Among the entries below, take the line with "You are a computer-use" and the line with "Instruction: Open the", and output them and every line between them exactly, with nothing else.
[Opening ENTRIES SHOWN section]
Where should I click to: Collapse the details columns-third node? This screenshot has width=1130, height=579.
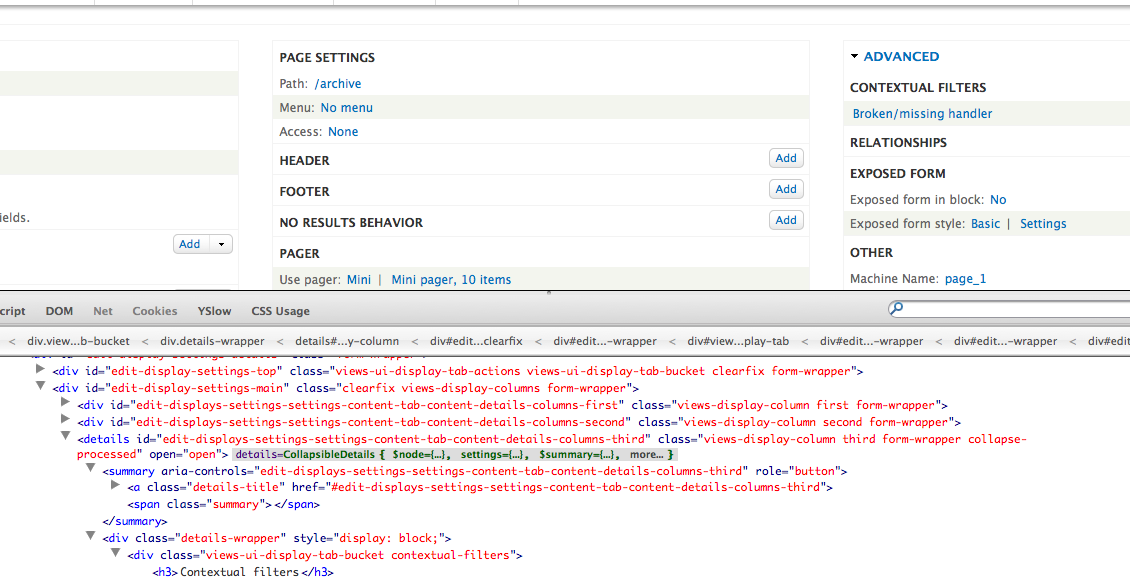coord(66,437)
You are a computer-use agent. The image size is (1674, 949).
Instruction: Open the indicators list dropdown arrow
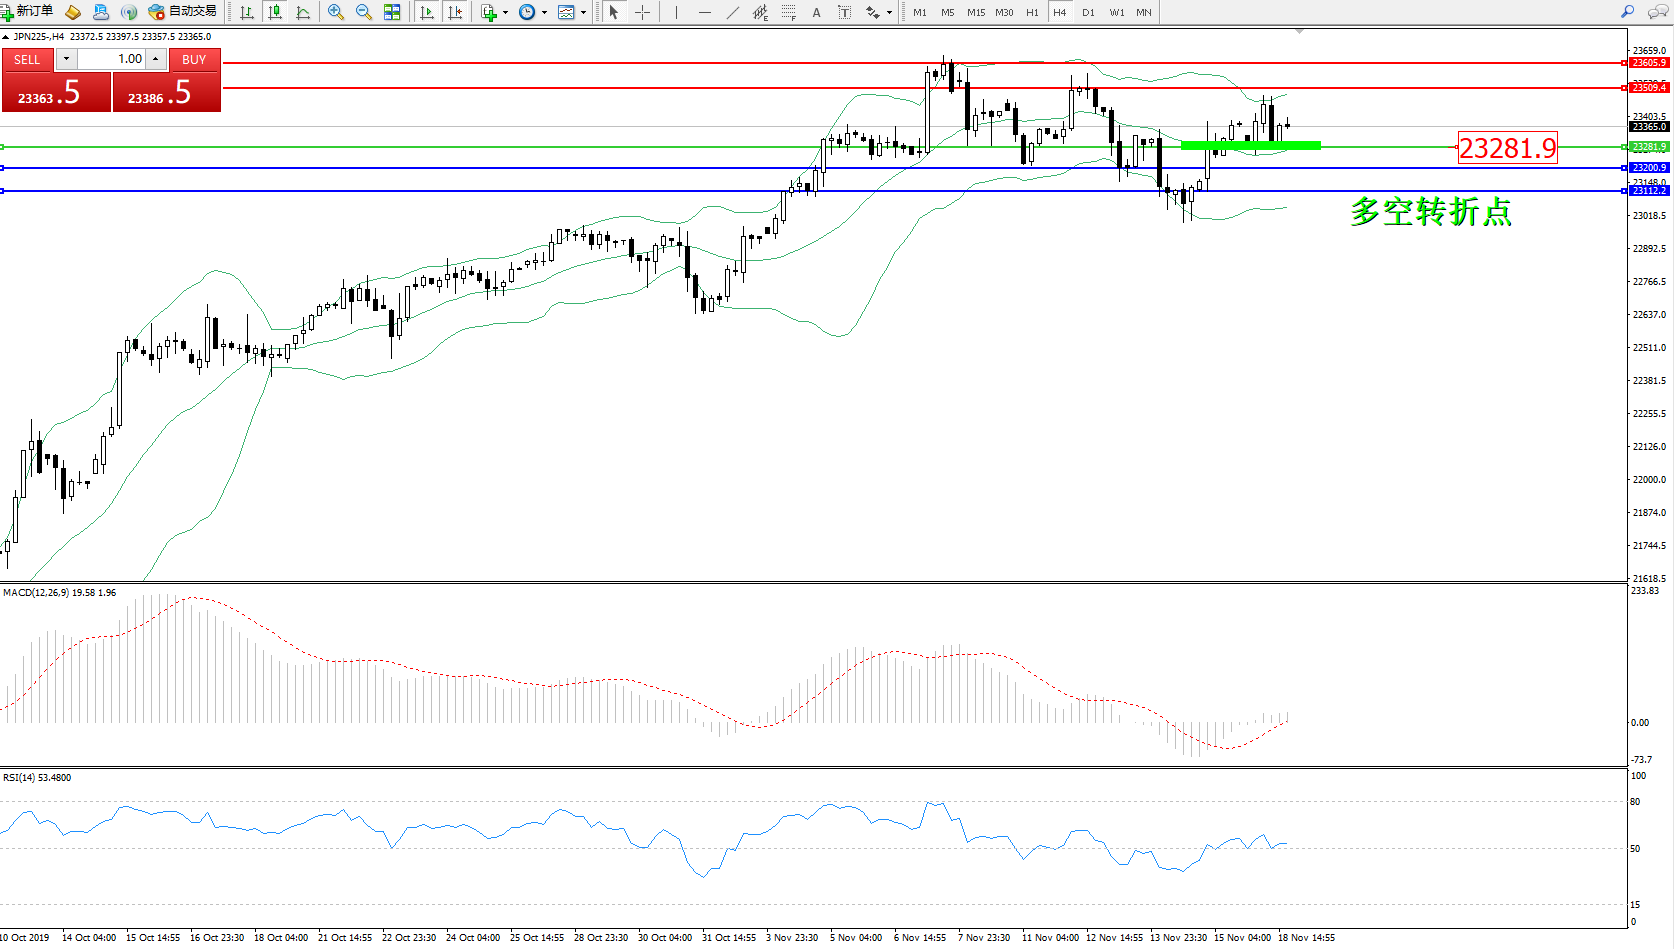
[Closing ENTRIES SHOWN section]
[Opening ENTRIES SHOWN section]
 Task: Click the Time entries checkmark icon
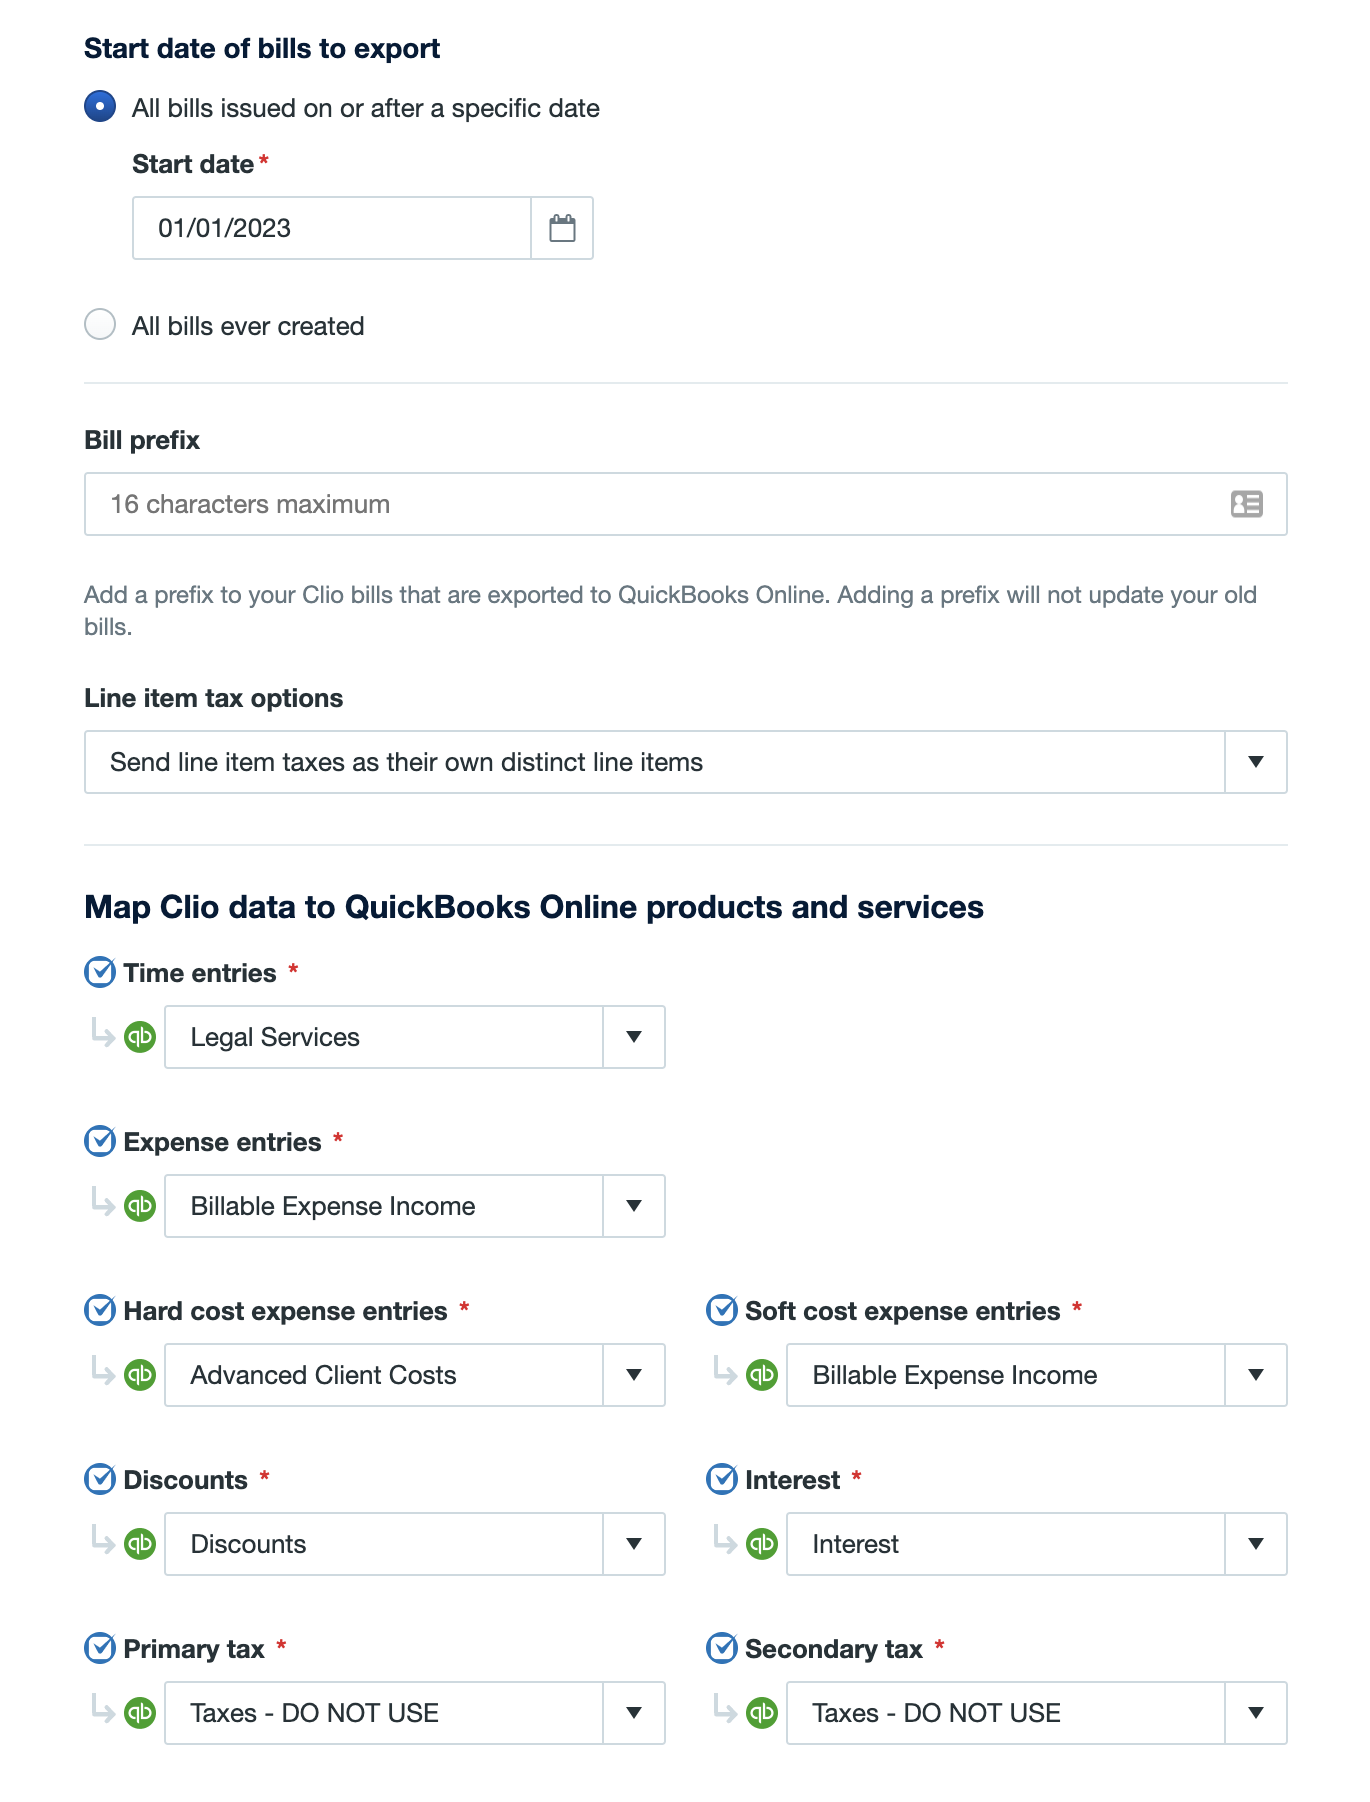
[Closing ENTRIES SHOWN section]
PROBLEM SOLUTION:
You are a computer-use agent. The image size is (1674, 949).
Instruction: Open the indicators list dropdown arrow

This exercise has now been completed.